Second fit test is in 10 days. It's a big deal.

Foot is healing well...I figured out I can row one-legged.. and now I can do it two-legged... sort of ... it's not pretty, and it's not efficient, but it works. Well I say not efficient.. but I am getting better times than I was last year, so this year's training is obviously working. (Yes A, it's WORKING!) And this week I also discovered that I can do the elliptical with the boot on.. go figure! Hooray for a little variety because I am mighty sick of the erg.

G is struggling a bit with some sort of bony growth under her finger on her palm, getting that checked out very soon. (What is going on? We're twins so we both have to have bony growth issues?? Sheesh!) But it's not preventing her from making big gains either.. we are definitely keeping each other motivated and on track. Well most of the time. Apparently I can't say "focus" with a French accent while she is doing the  bench press. That is not helpful I'm told.

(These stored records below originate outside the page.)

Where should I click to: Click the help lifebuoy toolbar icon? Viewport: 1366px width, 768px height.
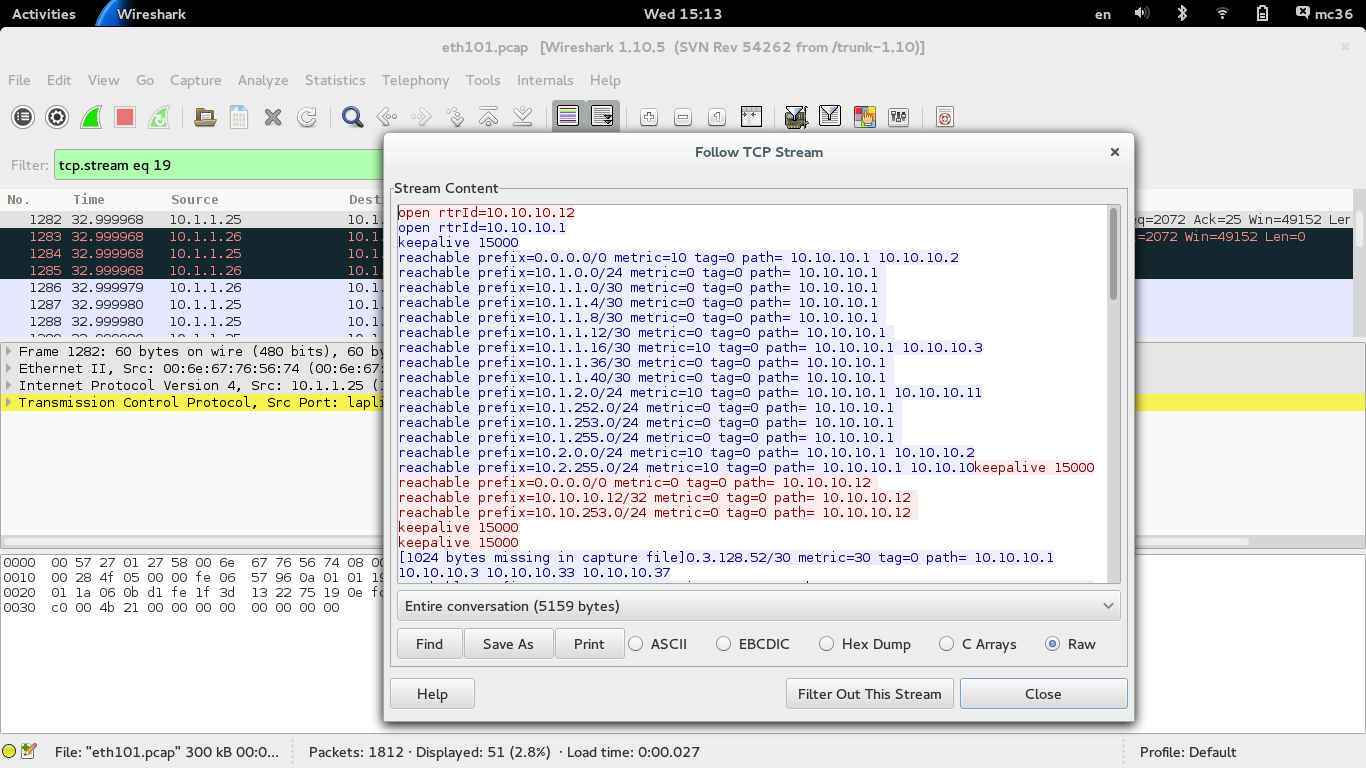coord(944,118)
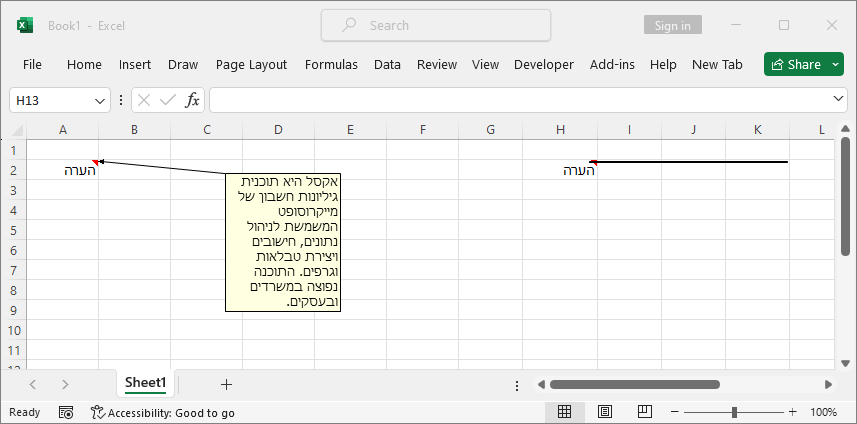Select the Sheet1 tab
This screenshot has height=424, width=857.
(x=145, y=383)
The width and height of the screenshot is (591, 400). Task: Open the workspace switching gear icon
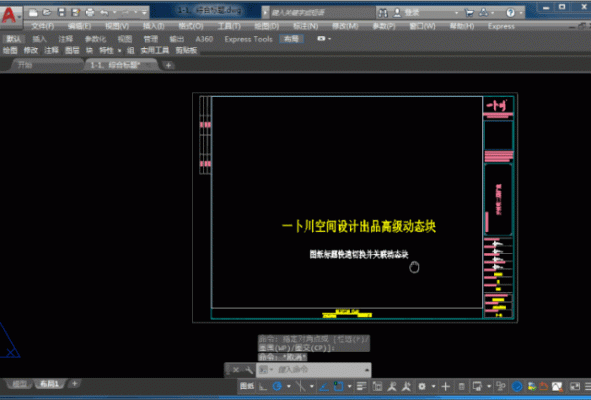coord(422,386)
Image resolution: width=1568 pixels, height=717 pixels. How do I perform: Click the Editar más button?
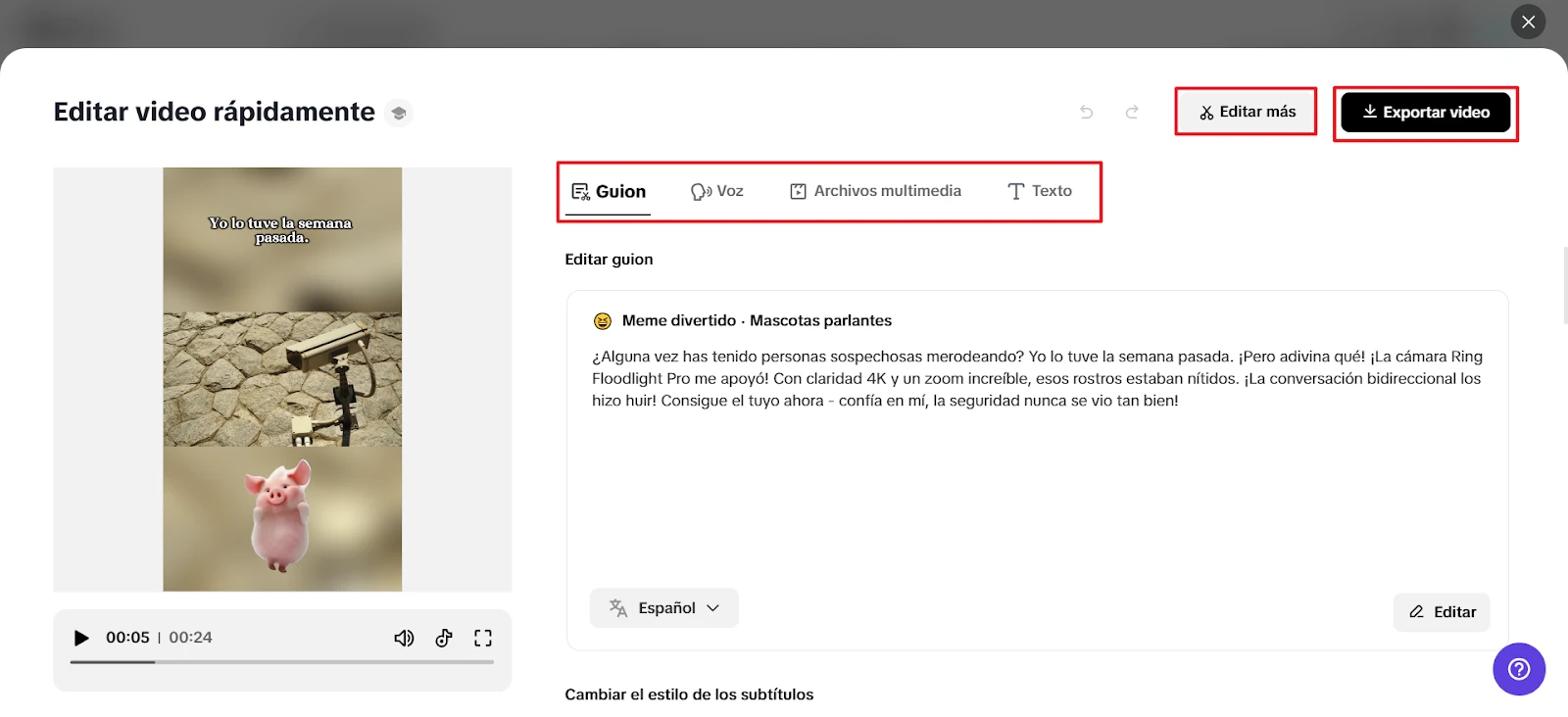coord(1247,112)
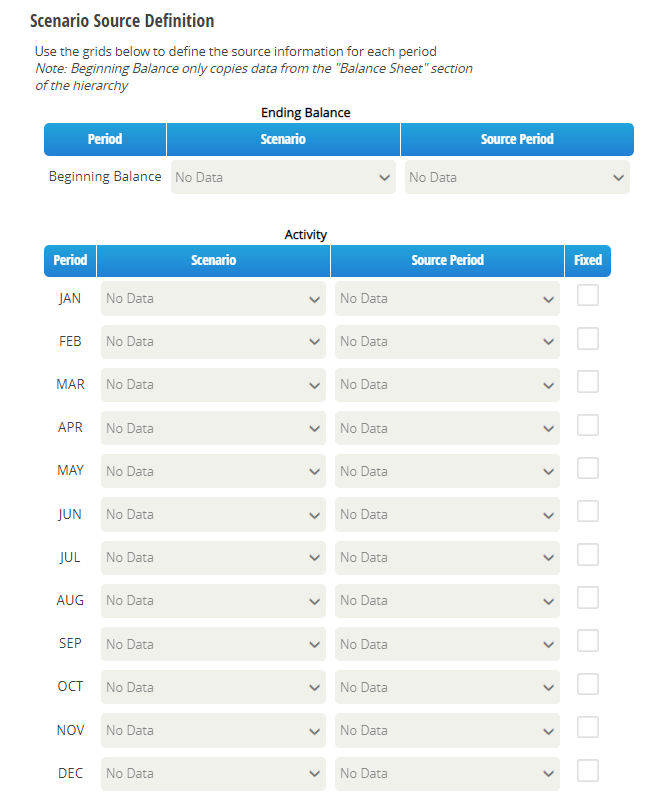Mark the OCT row as Fixed
The image size is (665, 810).
coord(588,684)
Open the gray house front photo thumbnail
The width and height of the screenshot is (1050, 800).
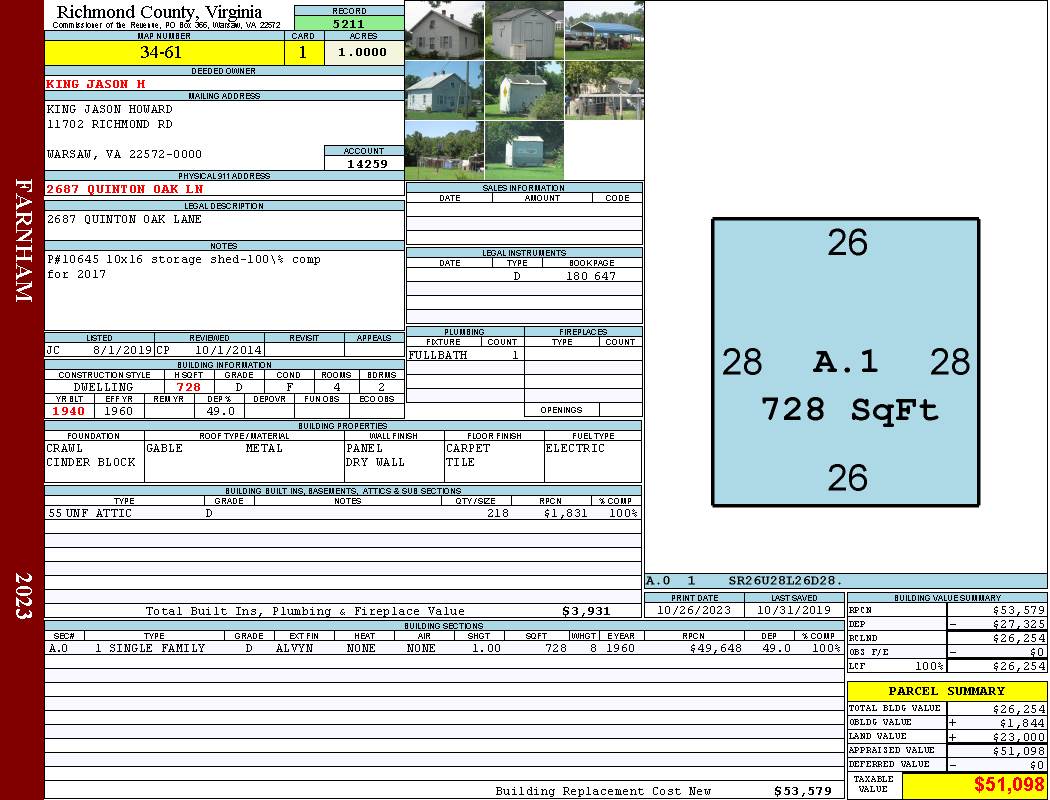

This weightlifting thing works.. G can now lift ME!! 

We spent New Year's together (weird huh?) ... what possessed us to attend a party at a local hotel i have no idea, but it was lame with a capital L. Dinner was served at 7:30 sharp, under bright lights, without any music. Crazy right? The bands came on at 8:30.. they were ok, but definitely not what we were looking for. We were seriously among the youngest there. So we left the mix of sparkly tops and carpenter jeans, ball caps and construction boots (and even teva sandals, yes, without socks!) and hightailed it downtown. There we found a great table in a great restaurant noshed and drank to our hearts' content, kissed our sweeties at the stroke of midnight and welcomed 2012 (the year of Hong Kong!) into our lives.

HAPPY NEW YEAR EVERYONE!! Make every day count!